Sexuelle Gewalt und Belästigung sind leider auch nicht verschwunden. Deshalb, so Enloe, müsse die feministische Bewegung jetzt den Druck aufrechterhalten, ihren Kampf gegen Missbrauch fortzusetzen – auch über sexuelle Belästigung hinaus.

„Jetzt, wo wir uns inmitten mehrerer Krisen befinden, denke ich, dass die Frauenbewegung aller Art den Klimawandel als feministisches Thema aufgreifen wird, bei dem es so sehr um Männlichkeit geht, verzerrte Formen der Männlichkeit, die uns in diese schreckliche Krise gebracht haben in der Umwelt”, sagte Enloe. „Und um das anzugehen, braucht es all die Art von feministischer Energie und feministischem Denken, die wir alle aufbringen können.“

Fünf Jahre später ist die Bewegung noch lange nicht verpufft.

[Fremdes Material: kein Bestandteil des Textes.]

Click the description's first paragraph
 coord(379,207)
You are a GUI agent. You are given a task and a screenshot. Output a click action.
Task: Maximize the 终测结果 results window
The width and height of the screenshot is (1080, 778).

„Wie jede Bewegung plätschert sie irgendwie unter den Schlagzeilen und platzt dann in die Öffentlichkeit, wenn etwas besonders Ungeheuerliches passiert oder zu einer Geschichte gemacht wird“, sagte Enloe. „Aber das bedeutet nicht, dass es nicht existiert. Soziale Bewegungen sind nicht immer in den Schlagzeilen groß, aber das bedeutet nicht, dass Frauen nicht darüber sprechen, keine Geschichten austauschen, nicht herausfinden, was sie sind sollte als nächstes tun.”